== DATA EXTRACTS
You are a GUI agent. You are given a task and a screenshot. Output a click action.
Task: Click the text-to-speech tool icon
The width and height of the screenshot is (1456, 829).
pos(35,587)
====
== DATA EXTRACTS
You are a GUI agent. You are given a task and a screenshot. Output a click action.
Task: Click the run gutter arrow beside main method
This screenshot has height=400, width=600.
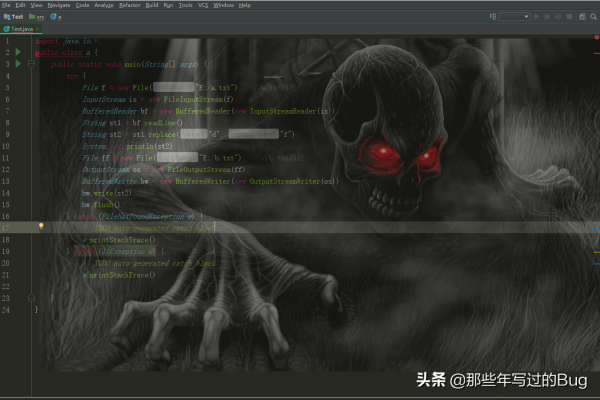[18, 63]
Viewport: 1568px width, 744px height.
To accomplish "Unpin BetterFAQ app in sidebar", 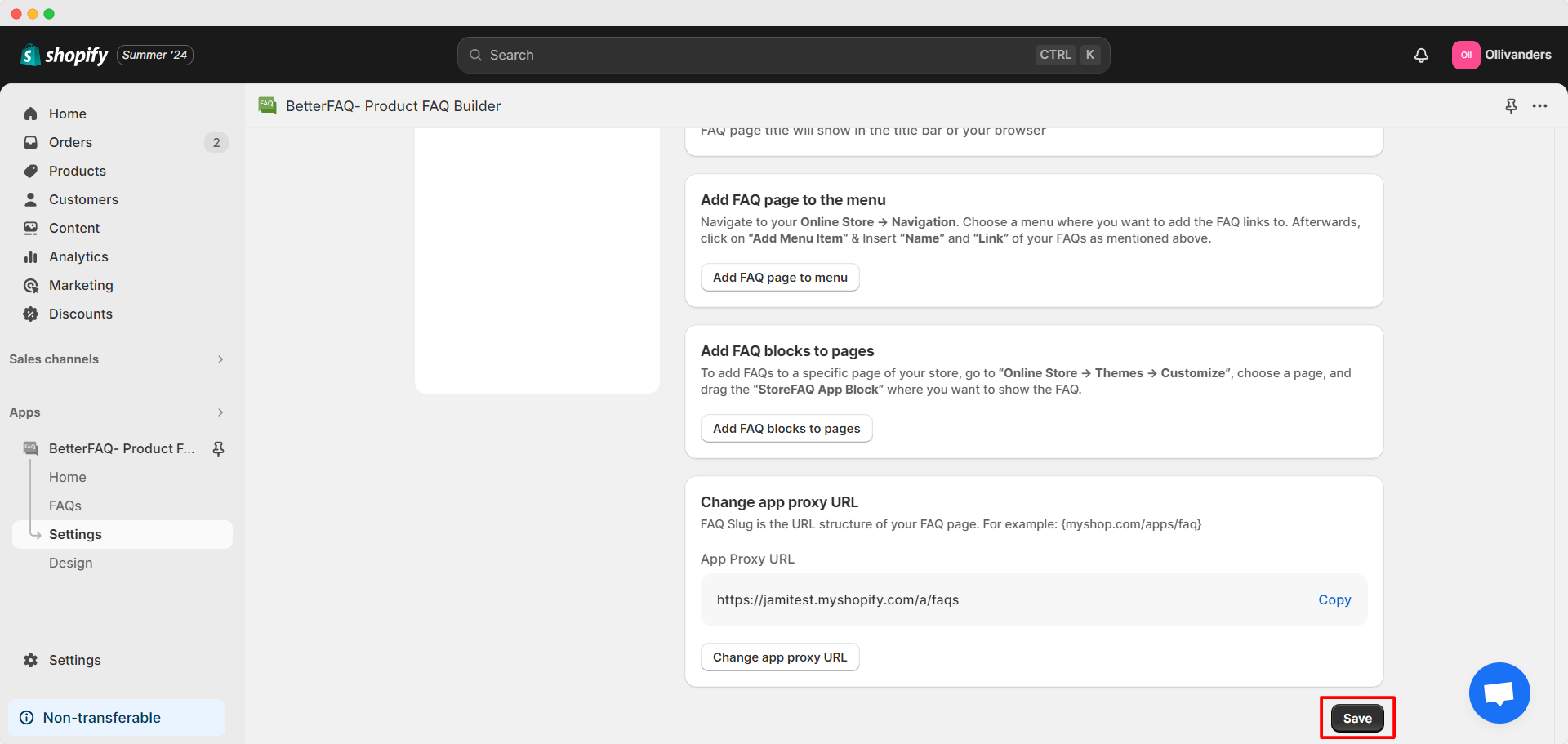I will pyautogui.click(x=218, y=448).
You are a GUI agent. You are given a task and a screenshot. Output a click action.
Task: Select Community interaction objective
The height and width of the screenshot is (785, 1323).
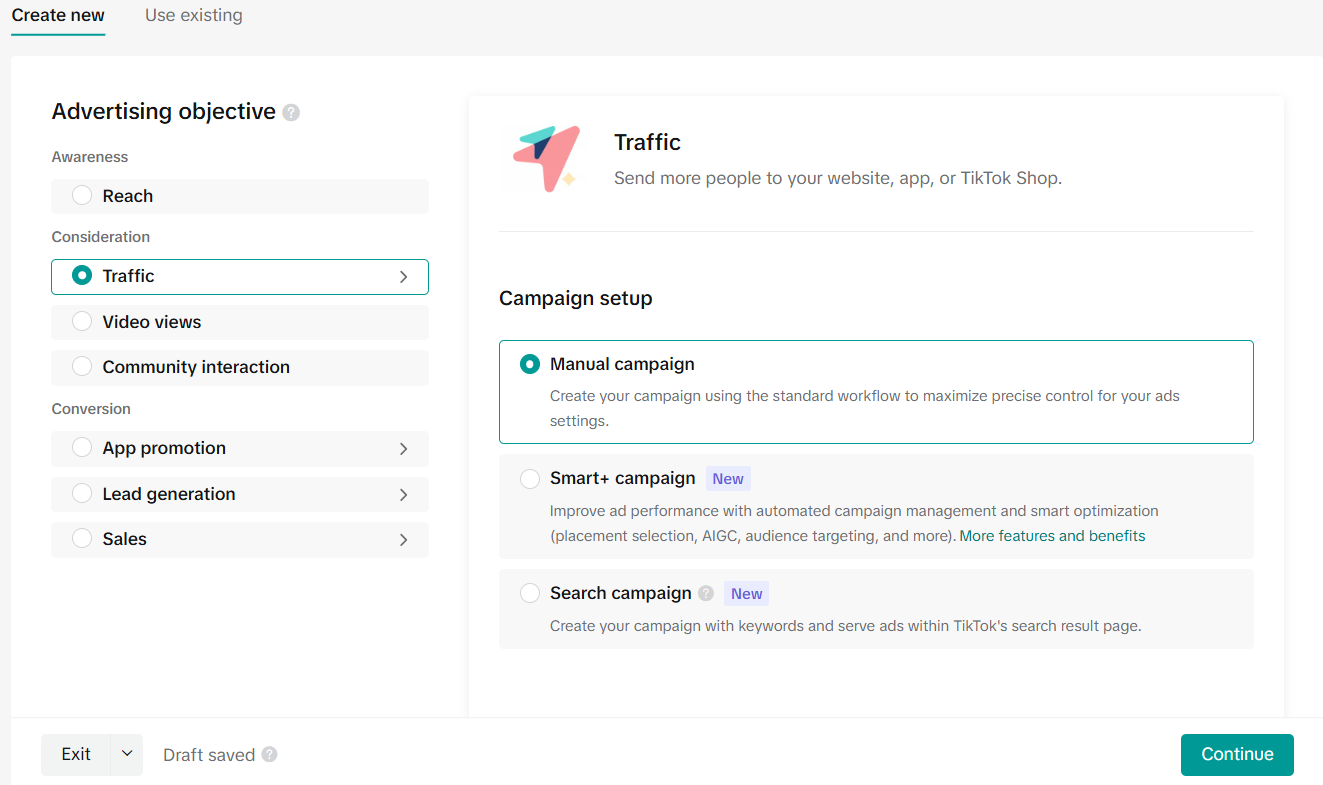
====
(ACTION ITEM) Out of the data above, transcribe exactly and only the lines starting with the line that has "Task: Select Community interaction objective" and going on through the line that has "The height and", both included.

(COMPLETED EXERCISE)
Task: Select Community interaction objective
The height and width of the screenshot is (785, 1323).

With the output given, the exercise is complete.